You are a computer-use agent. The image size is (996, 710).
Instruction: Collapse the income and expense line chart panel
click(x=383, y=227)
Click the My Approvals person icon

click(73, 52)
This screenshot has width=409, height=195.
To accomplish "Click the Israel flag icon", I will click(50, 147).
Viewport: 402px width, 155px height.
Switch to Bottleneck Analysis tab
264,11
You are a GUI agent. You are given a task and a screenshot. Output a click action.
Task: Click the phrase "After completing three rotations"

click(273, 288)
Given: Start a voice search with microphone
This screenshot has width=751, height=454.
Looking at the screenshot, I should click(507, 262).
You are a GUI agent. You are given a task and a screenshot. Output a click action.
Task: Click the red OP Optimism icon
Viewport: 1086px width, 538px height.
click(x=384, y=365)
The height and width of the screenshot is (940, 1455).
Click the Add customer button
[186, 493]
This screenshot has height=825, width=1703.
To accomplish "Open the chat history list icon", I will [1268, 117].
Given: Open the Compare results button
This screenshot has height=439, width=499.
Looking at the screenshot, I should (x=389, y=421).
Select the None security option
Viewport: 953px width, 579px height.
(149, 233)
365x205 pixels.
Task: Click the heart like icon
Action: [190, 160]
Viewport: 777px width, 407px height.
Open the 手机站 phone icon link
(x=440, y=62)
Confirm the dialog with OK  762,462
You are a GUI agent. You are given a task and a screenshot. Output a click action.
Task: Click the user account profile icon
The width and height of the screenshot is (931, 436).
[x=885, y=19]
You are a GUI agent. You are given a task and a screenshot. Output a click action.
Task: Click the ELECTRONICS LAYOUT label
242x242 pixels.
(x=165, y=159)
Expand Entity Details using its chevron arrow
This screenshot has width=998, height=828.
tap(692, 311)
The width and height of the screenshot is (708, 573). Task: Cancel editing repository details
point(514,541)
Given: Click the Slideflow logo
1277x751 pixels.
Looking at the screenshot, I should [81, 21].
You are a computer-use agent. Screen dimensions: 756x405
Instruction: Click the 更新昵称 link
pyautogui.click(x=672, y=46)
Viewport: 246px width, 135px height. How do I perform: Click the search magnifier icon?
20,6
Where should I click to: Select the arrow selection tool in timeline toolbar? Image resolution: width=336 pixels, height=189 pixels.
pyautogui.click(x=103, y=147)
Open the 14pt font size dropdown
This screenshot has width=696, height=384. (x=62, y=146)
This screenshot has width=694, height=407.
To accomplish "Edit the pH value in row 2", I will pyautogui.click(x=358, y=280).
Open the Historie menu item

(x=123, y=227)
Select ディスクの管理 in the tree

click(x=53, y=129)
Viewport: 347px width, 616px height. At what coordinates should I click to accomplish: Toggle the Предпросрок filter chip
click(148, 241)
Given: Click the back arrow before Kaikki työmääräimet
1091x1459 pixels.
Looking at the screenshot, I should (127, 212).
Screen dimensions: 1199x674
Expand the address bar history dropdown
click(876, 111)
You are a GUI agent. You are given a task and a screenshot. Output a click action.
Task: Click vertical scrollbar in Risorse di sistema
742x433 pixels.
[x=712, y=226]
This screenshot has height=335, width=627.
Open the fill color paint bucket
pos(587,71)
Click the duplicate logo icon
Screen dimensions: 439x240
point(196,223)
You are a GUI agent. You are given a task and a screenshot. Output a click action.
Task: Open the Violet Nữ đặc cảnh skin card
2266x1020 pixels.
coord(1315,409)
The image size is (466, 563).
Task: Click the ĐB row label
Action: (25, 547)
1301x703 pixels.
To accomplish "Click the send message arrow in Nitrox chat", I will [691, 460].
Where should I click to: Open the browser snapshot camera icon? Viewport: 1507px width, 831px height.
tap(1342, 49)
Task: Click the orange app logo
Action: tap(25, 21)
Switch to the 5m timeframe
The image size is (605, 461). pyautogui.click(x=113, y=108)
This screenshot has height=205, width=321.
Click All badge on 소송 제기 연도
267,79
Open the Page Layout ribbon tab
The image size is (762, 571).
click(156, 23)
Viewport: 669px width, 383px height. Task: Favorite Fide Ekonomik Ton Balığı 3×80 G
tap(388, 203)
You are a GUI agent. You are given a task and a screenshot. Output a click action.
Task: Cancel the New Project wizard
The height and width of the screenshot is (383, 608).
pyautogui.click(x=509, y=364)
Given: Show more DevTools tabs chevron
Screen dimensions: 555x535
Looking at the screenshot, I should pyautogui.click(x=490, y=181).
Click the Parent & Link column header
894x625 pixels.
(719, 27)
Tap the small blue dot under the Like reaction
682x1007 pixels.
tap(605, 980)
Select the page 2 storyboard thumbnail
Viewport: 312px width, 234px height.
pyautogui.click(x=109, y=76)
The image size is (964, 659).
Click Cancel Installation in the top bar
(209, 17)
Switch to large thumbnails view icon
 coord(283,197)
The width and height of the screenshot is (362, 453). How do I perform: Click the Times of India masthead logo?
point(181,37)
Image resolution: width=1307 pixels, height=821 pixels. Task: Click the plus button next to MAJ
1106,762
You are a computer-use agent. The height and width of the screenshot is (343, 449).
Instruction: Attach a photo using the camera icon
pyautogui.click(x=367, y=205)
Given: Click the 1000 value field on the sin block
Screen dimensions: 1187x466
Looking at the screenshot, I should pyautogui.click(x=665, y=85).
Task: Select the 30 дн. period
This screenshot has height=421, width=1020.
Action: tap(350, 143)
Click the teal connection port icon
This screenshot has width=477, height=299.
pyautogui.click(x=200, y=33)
---*---
#### Prompt:
Restate the entries above, keeping every word intact.

#### Completed exercise:
You are a computer-use agent. The image size is (996, 710).
Instruction: Collapse the income and expense line chart panel
click(x=383, y=227)
Click the My Approvals person icon

click(73, 52)
This screenshot has width=409, height=195.
To accomplish "Click the Israel flag icon", I will click(50, 147).
Viewport: 402px width, 155px height.
Switch to Bottleneck Analysis tab
264,11
You are a GUI agent. You are given a task and a screenshot. Output a click action.
Task: Click the phrase "After completing three rotations"

click(273, 288)
Given: Start a voice search with microphone
This screenshot has width=751, height=454.
Looking at the screenshot, I should click(507, 262).
You are a GUI agent. You are given a task and a screenshot. Output a click action.
Task: Click the red OP Optimism icon
Viewport: 1086px width, 538px height.
click(x=384, y=365)
The height and width of the screenshot is (940, 1455).
Click the Add customer button
[186, 493]
This screenshot has height=825, width=1703.
To accomplish "Open the chat history list icon", I will [1268, 117].
Given: Open the Compare results button
This screenshot has height=439, width=499.
Looking at the screenshot, I should (x=389, y=421).
Select the None security option
Viewport: 953px width, 579px height.
(149, 233)
365x205 pixels.
Task: Click the heart like icon
Action: [190, 160]
Viewport: 777px width, 407px height.
Open the 手机站 phone icon link
(x=440, y=62)
Confirm the dialog with OK  762,462
You are a GUI agent. You are given a task and a screenshot. Output a click action.
Task: Click the user account profile icon
The width and height of the screenshot is (931, 436).
[x=885, y=19]
You are a GUI agent. You are given a task and a screenshot. Output a click action.
Task: Click the ELECTRONICS LAYOUT label
242x242 pixels.
(x=165, y=159)
Expand Entity Details using its chevron arrow
This screenshot has width=998, height=828.
tap(692, 311)
The width and height of the screenshot is (708, 573). Task: Cancel editing repository details
point(514,541)
Given: Click the Slideflow logo
1277x751 pixels.
Looking at the screenshot, I should [81, 21].
You are a computer-use agent. Screen dimensions: 756x405
Instruction: Click the 更新昵称 link
pyautogui.click(x=672, y=46)
Viewport: 246px width, 135px height. How do I perform: Click the search magnifier icon?
20,6
Where should I click to: Select the arrow selection tool in timeline toolbar? Image resolution: width=336 pixels, height=189 pixels.
pyautogui.click(x=103, y=147)
Open the 14pt font size dropdown
This screenshot has width=696, height=384. (x=62, y=146)
This screenshot has width=694, height=407.
To accomplish "Edit the pH value in row 2", I will pyautogui.click(x=358, y=280).
Open the Historie menu item

(x=123, y=227)
Select ディスクの管理 in the tree

click(x=53, y=129)
Viewport: 347px width, 616px height. At what coordinates should I click to accomplish: Toggle the Предпросрок filter chip
click(148, 241)
Given: Click the back arrow before Kaikki työmääräimet
1091x1459 pixels.
Looking at the screenshot, I should (127, 212).
Screen dimensions: 1199x674
Expand the address bar history dropdown
click(876, 111)
You are a GUI agent. You are given a task and a screenshot. Output a click action.
Task: Click vertical scrollbar in Risorse di sistema
742x433 pixels.
[x=712, y=226]
This screenshot has height=335, width=627.
Open the fill color paint bucket
pos(587,71)
Click the duplicate logo icon
Screen dimensions: 439x240
point(196,223)
You are a GUI agent. You are given a task and a screenshot. Output a click action.
Task: Open the Violet Nữ đặc cảnh skin card
2266x1020 pixels.
coord(1315,409)
The image size is (466, 563).
Task: Click the ĐB row label
Action: (25, 547)
1301x703 pixels.
To accomplish "Click the send message arrow in Nitrox chat", I will [691, 460].
Where should I click to: Open the browser snapshot camera icon? Viewport: 1507px width, 831px height.
tap(1342, 49)
Task: Click the orange app logo
Action: tap(25, 21)
Switch to the 5m timeframe
The image size is (605, 461). pyautogui.click(x=113, y=108)
This screenshot has height=205, width=321.
Click All badge on 소송 제기 연도
267,79
Open the Page Layout ribbon tab
The image size is (762, 571).
click(156, 23)
Viewport: 669px width, 383px height. Task: Favorite Fide Ekonomik Ton Balığı 3×80 G
tap(388, 203)
You are a GUI agent. You are given a task and a screenshot. Output a click action.
Task: Cancel the New Project wizard
The height and width of the screenshot is (383, 608).
pyautogui.click(x=509, y=364)
Given: Show more DevTools tabs chevron
Screen dimensions: 555x535
Looking at the screenshot, I should pyautogui.click(x=490, y=181).
Click the Parent & Link column header
894x625 pixels.
(719, 27)
Tap the small blue dot under the Like reaction
682x1007 pixels.
tap(605, 980)
Select the page 2 storyboard thumbnail
Viewport: 312px width, 234px height.
pyautogui.click(x=109, y=76)
The image size is (964, 659).
Click Cancel Installation in the top bar
(209, 17)
Switch to large thumbnails view icon
 coord(283,197)
The width and height of the screenshot is (362, 453). How do I perform: Click the Times of India masthead logo?
point(181,37)
Image resolution: width=1307 pixels, height=821 pixels. Task: Click the plus button next to MAJ
1106,762
You are a computer-use agent. The height and width of the screenshot is (343, 449).
Instruction: Attach a photo using the camera icon
pyautogui.click(x=367, y=205)
Given: Click the 1000 value field on the sin block
Screen dimensions: 1187x466
Looking at the screenshot, I should pyautogui.click(x=665, y=85).
Task: Select the 30 дн. period
This screenshot has height=421, width=1020.
Action: tap(350, 143)
Click the teal connection port icon
This screenshot has width=477, height=299.
pyautogui.click(x=200, y=33)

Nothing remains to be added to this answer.